Big Data. This phrase has been lumped in with the marketing buzz-words of 2015. But don’t hastily overlook the big business implications of big data in your association.
Our partner tableau released a white paper this year about the Top 8 Big Data Trends in 2016 (I encourage you to download it!) which includes the move from SQL queries, the need to prep common end-users for data discovery, and how big data is getting faster. But what about 2017, 2018, and beyond?
Predict the Future
Your member data is far more powerful and valuable than you may think. With the power of large data sets, associations can start to track their member data across time and tease out member behaviour and trends. With the new analytical power coming from your common AMS or analytics system, membership managers now have the key to accurately predict the future of revenue, growth, and the ability to side-step issues before they arise.
New Job Role: Chief Data Officer
Once you realise the value of data, you’re going to want to put a professional in charge of capturing, monitoring, and reading it.

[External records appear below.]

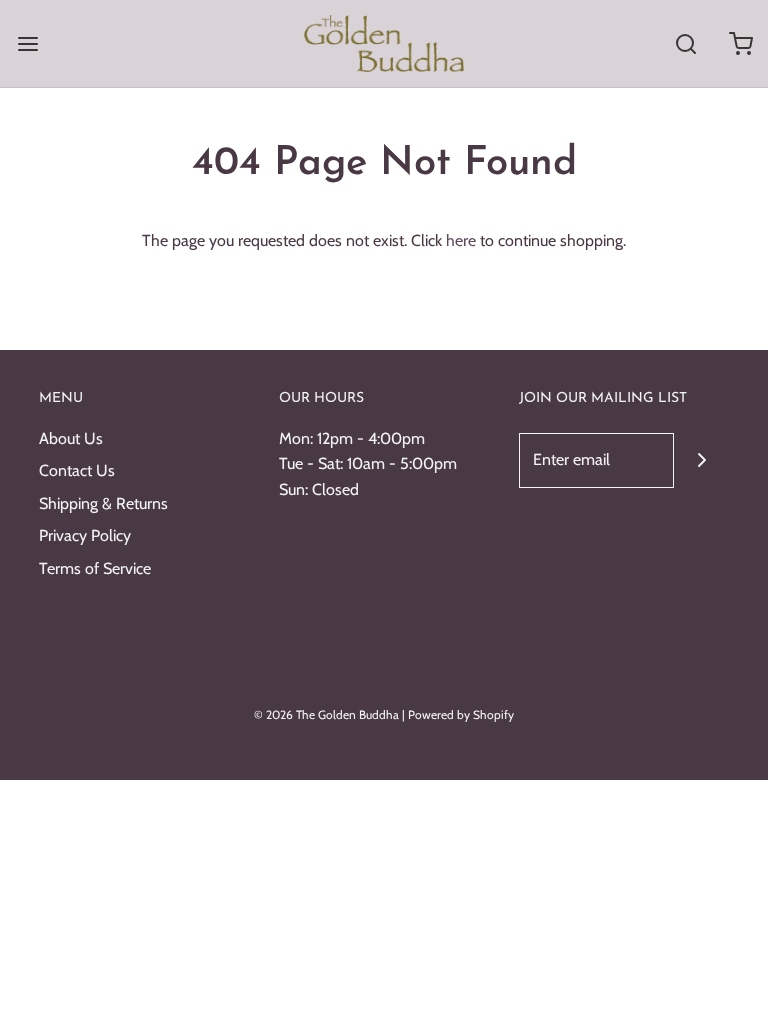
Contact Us (77, 470)
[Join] (701, 460)
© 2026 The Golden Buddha (328, 714)
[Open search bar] (685, 43)
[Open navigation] (27, 43)
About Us (71, 438)
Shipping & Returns (103, 503)
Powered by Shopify (461, 714)
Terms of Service (95, 568)
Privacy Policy (85, 535)
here (461, 240)
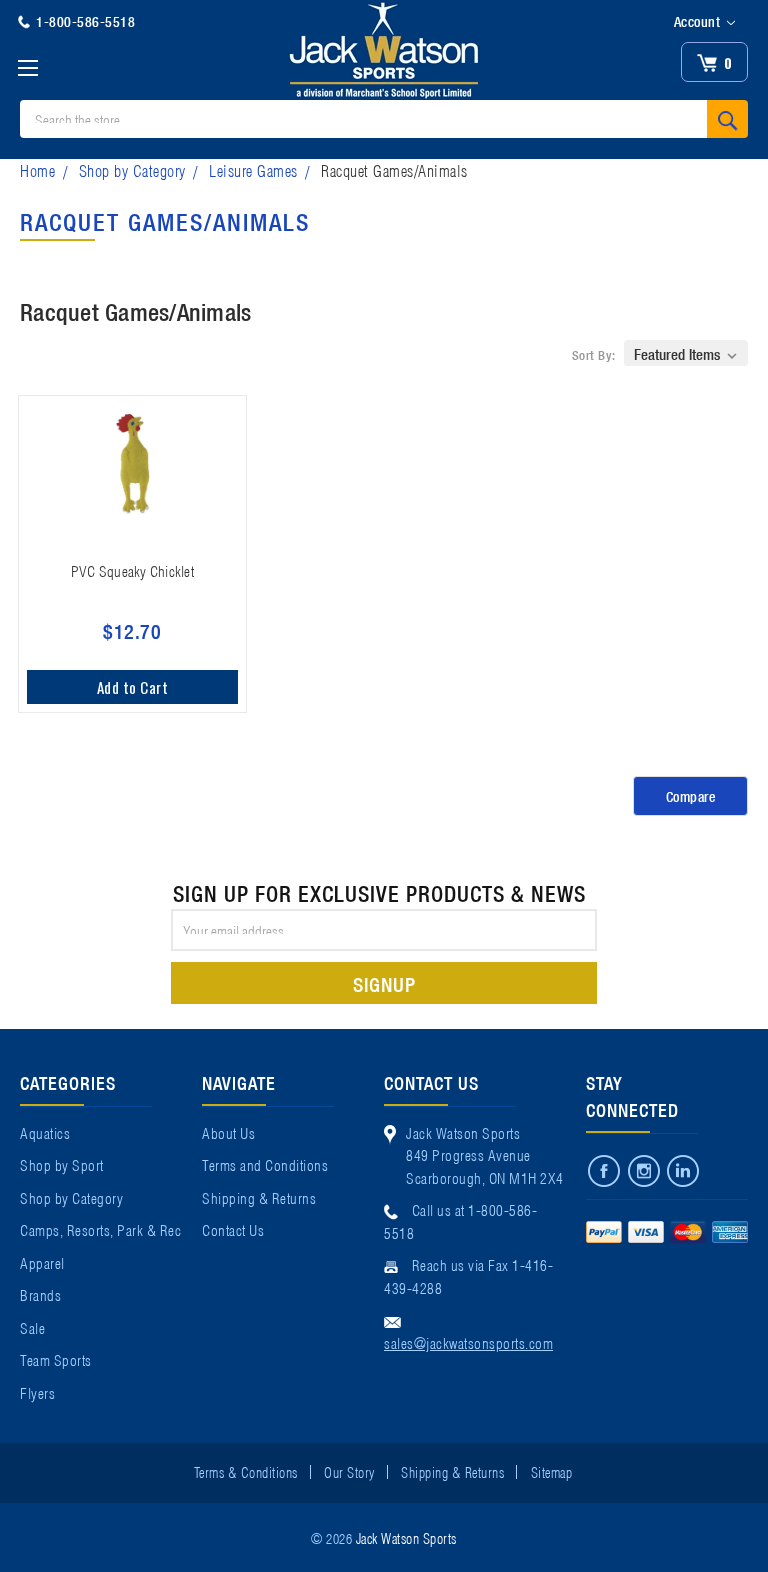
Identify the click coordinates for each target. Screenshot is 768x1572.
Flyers (37, 1392)
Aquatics (45, 1132)
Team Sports (56, 1359)
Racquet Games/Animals (394, 169)
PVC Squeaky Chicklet (132, 570)
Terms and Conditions (265, 1164)
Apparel (42, 1262)
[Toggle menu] (27, 67)
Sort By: (594, 354)
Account (699, 21)
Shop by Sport (62, 1164)
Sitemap (552, 1471)
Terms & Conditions (246, 1471)
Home (37, 169)
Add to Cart (133, 687)
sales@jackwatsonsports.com (468, 1342)
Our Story (349, 1471)
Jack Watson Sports (406, 1537)
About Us (228, 1132)
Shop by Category (132, 169)
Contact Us (233, 1229)
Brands (40, 1294)
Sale (32, 1327)
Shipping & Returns (259, 1197)
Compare (691, 796)
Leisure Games (253, 169)
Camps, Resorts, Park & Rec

The Chief Data Officer (and his or her staff) will commit themselves to communicating data like a story. Have the CDO monitor your member interactions across your website, database, and face-to-face events to paint a real-time picture of your constituents.
You can also use data you already have to measure member engagement as it relates to your strategic goals. Check out how protect your association’s data through Aptify cloud hosting.
Big Data for a Big Life
Big data is going to start weaving its way into everything that we do, not just at work. Check out this video from Teradata describing the user experience of lifestyle items lead by data.
We see Google do this daily. Google aggregates all the data it collects about you from various searches, emails, and purchases and creates a web experience tailored for you. This experience is so subtle, a lot of people don’t even realise it’s happening. Now extend this to your phone, your car, or your travel experiences and you can see the power of data driving personal experiences in your everyday life.